Human generated answers on SO have the same problem; they frequently are persuasively, confidently written and wrong. Isn’t that what comments, voting, etc., exists to help sort out?


If you read the post about it, the issue is the ease with which an AI can be abused to write up a few thousand confidently incorrect posts.

The problem exists on both ends but there's a rough limit to the amount of people-hours dedicated to writing confidently incorrect answers on SO, whereas someone could task a machine to pump out answers 24/7 and inundate the site quickly.


> there's a rough limit to the amount of people-hours dedicated to writing confidently incorrect answers

A personal limit, sure. But in aggregate they add up.


How will they know? I don't think they'll be able to enforce this except the most obvious cases (where answers are posted by bots without any human review). Cat's out of the bag.


Stack Overflow can firstly warn users that using machine generated text will get you banned.

SO can train a model to detect GPT3 output from different models, and then run it over all recently submitted questions and answers.

https://huggingface.co/openai-detector is already fairly good at detecting ChatGPT generated text: so far my experience is that it says it is fake then it is fake, but it can be fooled into thinking generated text is “real”.

Although perhaps a little unfair on those people using GPT to tidy up their spelling and grammar.


A text written by a human but tidied up with GPT is not detected as GPT generated text. I've tested this extensively with large volumes of human written text.


It’d be neat if chatgpt encoded a signature via steganography of some sort, sort of like a watermark



I wonder how soon well be able to make a fingerprint of a running computer system in a way that an answer can be automatically tested against a [sanitised] virtualized machine?
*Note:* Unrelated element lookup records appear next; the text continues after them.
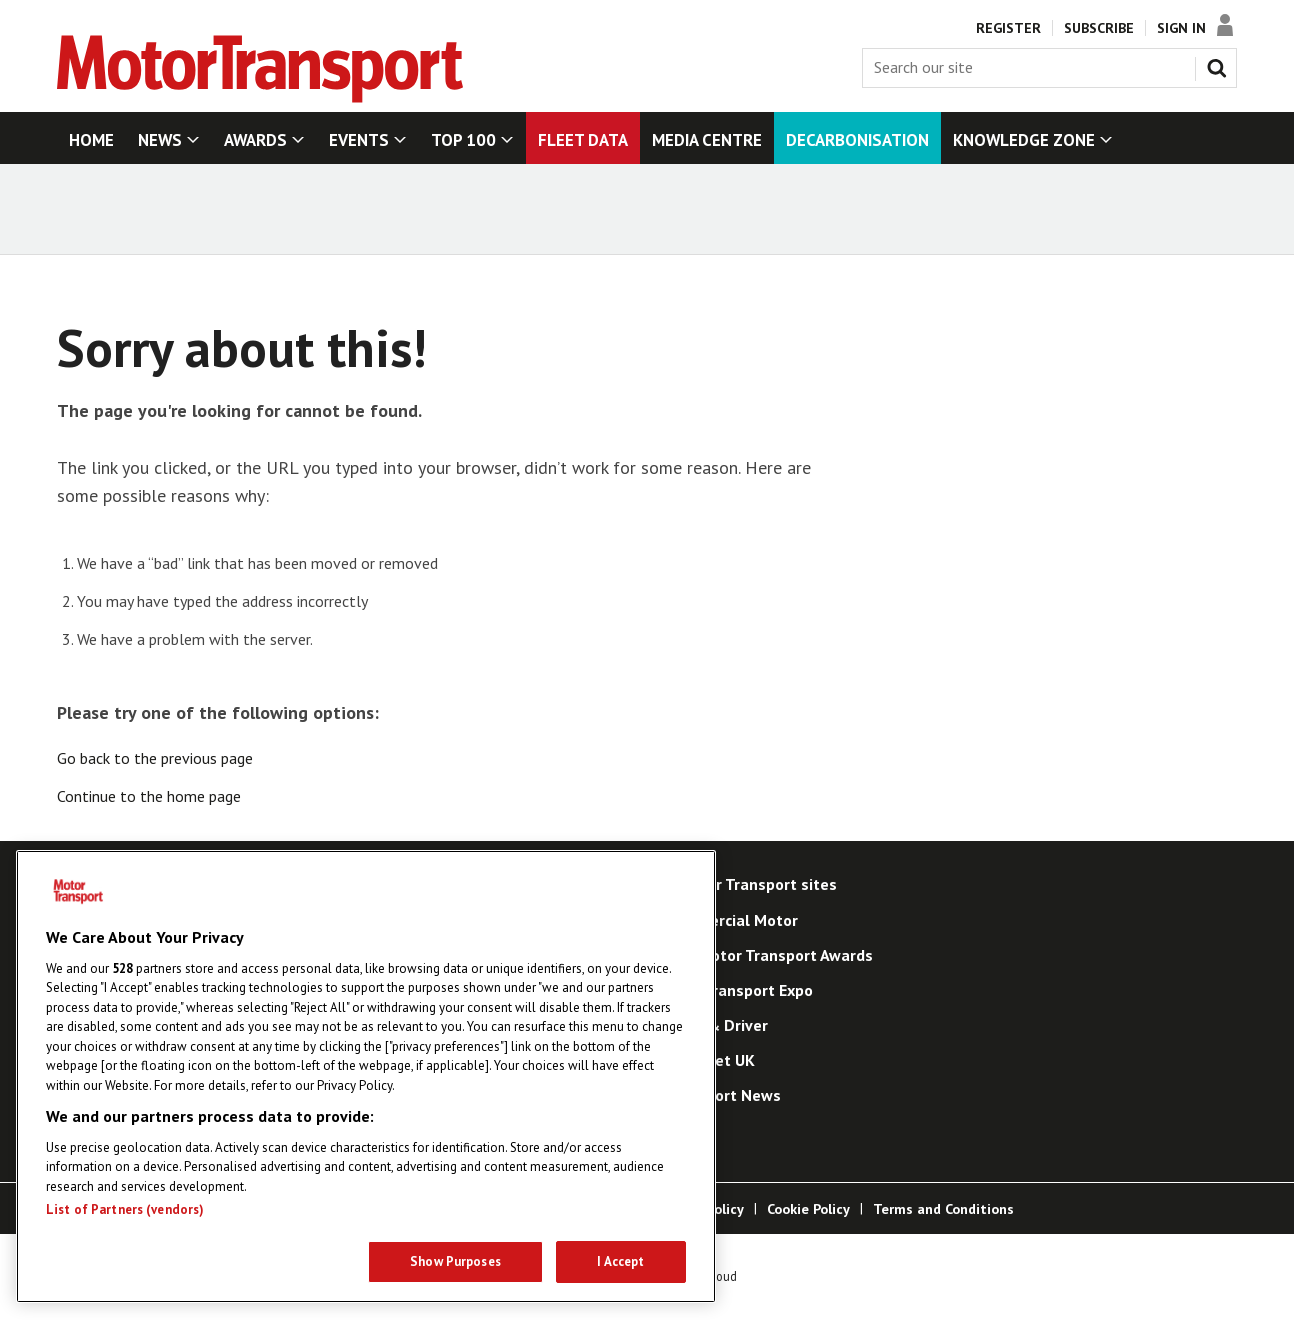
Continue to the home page (149, 796)
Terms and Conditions (943, 1209)
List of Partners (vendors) (125, 1209)
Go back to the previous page (155, 758)
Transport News (723, 1095)
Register (1008, 28)
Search (1221, 64)
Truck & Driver (716, 1025)
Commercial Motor (731, 920)
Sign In (1181, 28)
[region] (366, 1076)
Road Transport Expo (739, 990)
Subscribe (1099, 28)
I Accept (620, 1261)
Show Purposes (455, 1261)
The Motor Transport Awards (769, 955)
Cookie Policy (808, 1209)
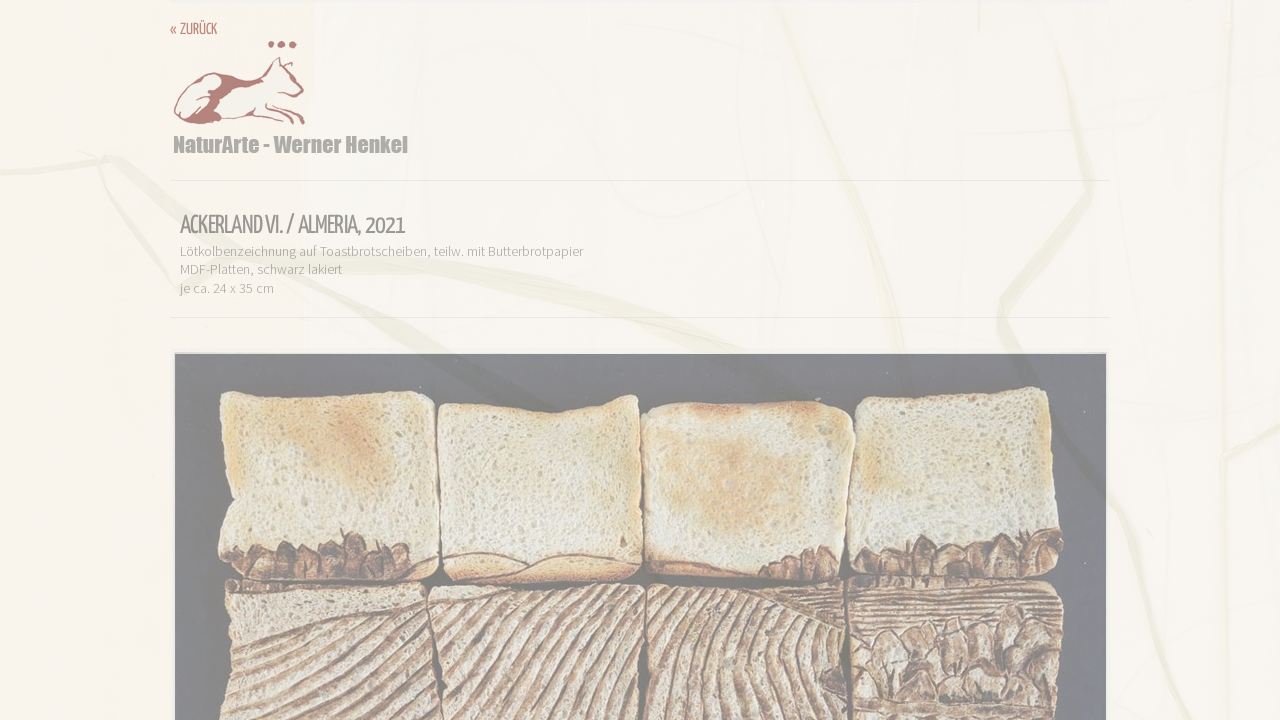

Within a limited domain, like Ubuntu installs, this seems doable -- though maybe in a future of essentially unlimited bandwidth and storage we can just upload a virtualized version of our computers.

Like, here's my computer, my Chat AI keeps swearing at me, how do I fix it. Then solutions posted on StackOverflew can be interpreted and tested by an AI against the virtualized copy of the machine.


I started using AI to write unit tests for me and it gives better results for writing unit tests than code, because it's simpler.

I believe it will be getting better together with TDD.


When asking ChatGPT yourself, I presume most of us would be aware that its answers could be wildly wrong. Given that we know this and it's in the front of our mind when asking ChatGPT, I think it has the potential to be very useful.

Putting those answers on Stack Overflow is perhaps concerning for the reasons outlined in that link, in a way that it isn't when we deliberately ask ChatGPT ourselves.


Isn't the main issue attribution? I mean you've got guys who put in hours a week over years to get rep and demonstrate their knowledge base then some script kiddy blows them out of the water. I'd be kind pissed. I think AI generated answers would be more acceptable if they were attributed to AI.